We will configure the following parameters:
 - *max_depth* - maximum tree depth for base learners;
 - *learning_rate* - boosting learning rate;
 - *n_estimators* - number of boosted trees to fit.

In [None]:
_, axes = plt.subplots(figsize=(12, 6), nrows=1, ncols=3)
plt.suptitle('Learning curves for LightGBM Classifier')

param_grid = {
    'n_estimators': [50, 100, 150, 200, 250, 300, 400],
    'max_depth': [1,2,3,4,5,6,7,8,9,10,11,12],
    'learning_rate': [0.01, 0.05, 0.1, 0.2, 0.5, 1]
}

best_model, cv_score = learning_and_plot(lgbm, param_grid, axes, skf)
lgbm_score = roc_auc_score(y_test, best_model.predict_proba(X_test)[:,1])
print('Score for test set:', lgbm_score)
models_scores['cv']['lgbm'] = cv_score
models_scores['test']['lgbm'] = lgbm_score

It can be seen that the results of the models on the test (hold-out) sample do not contradict the results on cross-validation.
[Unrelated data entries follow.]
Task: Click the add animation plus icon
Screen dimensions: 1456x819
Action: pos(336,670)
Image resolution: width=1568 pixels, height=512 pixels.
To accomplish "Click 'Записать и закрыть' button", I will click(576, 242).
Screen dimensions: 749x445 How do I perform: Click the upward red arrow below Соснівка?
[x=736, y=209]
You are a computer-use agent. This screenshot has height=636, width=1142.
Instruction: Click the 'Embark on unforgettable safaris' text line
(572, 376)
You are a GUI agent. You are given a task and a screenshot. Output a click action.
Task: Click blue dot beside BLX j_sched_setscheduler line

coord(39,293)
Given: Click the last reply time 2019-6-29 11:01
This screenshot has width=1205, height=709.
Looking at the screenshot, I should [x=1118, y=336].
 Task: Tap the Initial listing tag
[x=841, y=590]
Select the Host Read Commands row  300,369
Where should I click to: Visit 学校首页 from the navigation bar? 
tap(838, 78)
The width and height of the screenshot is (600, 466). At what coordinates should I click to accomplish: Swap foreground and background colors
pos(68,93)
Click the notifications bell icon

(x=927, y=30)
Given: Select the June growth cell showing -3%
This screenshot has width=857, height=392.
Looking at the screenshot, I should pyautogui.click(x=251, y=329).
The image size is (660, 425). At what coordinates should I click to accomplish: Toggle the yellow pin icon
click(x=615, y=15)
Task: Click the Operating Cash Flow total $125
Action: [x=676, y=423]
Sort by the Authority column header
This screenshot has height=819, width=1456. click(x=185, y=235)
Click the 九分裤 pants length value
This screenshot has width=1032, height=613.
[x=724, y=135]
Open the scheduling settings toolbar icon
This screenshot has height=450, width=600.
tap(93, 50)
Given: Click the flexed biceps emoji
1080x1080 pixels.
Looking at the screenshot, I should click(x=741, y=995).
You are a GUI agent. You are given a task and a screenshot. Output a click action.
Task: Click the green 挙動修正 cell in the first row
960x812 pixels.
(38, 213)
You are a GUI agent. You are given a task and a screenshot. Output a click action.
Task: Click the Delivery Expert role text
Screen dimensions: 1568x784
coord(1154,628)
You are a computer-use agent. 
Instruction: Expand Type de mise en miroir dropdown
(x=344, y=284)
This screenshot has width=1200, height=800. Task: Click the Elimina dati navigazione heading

An interesting finding is that logistic regression works for this task as well as a random forest, and gradient boosting.

In [None]:
models_scores

We can also see that gradient boosting is easily retrained on the available data and that the simplest model is enough to give a good quality on the test sample. Most likely this is due to the fact that only a small part of the features works and gives a good prediction. That is not contrary to the visual analysis.

### 5 Conclusions

In this problem, we obtained a sufficiently high quality of prediction using simple models, which indicates the presence of simple dependencies on the target variable.

It seems clear that improving quality requires both more data and additional features to provide more information about users.

It is reasonable to take logistic regression for this task. The training time of random forest significantly more that will be particularly noticeable with increase in volume of the dataset. Gradient boosting is easy retrain on such features, therefore, for the optimal settings of the algorithm needs more data.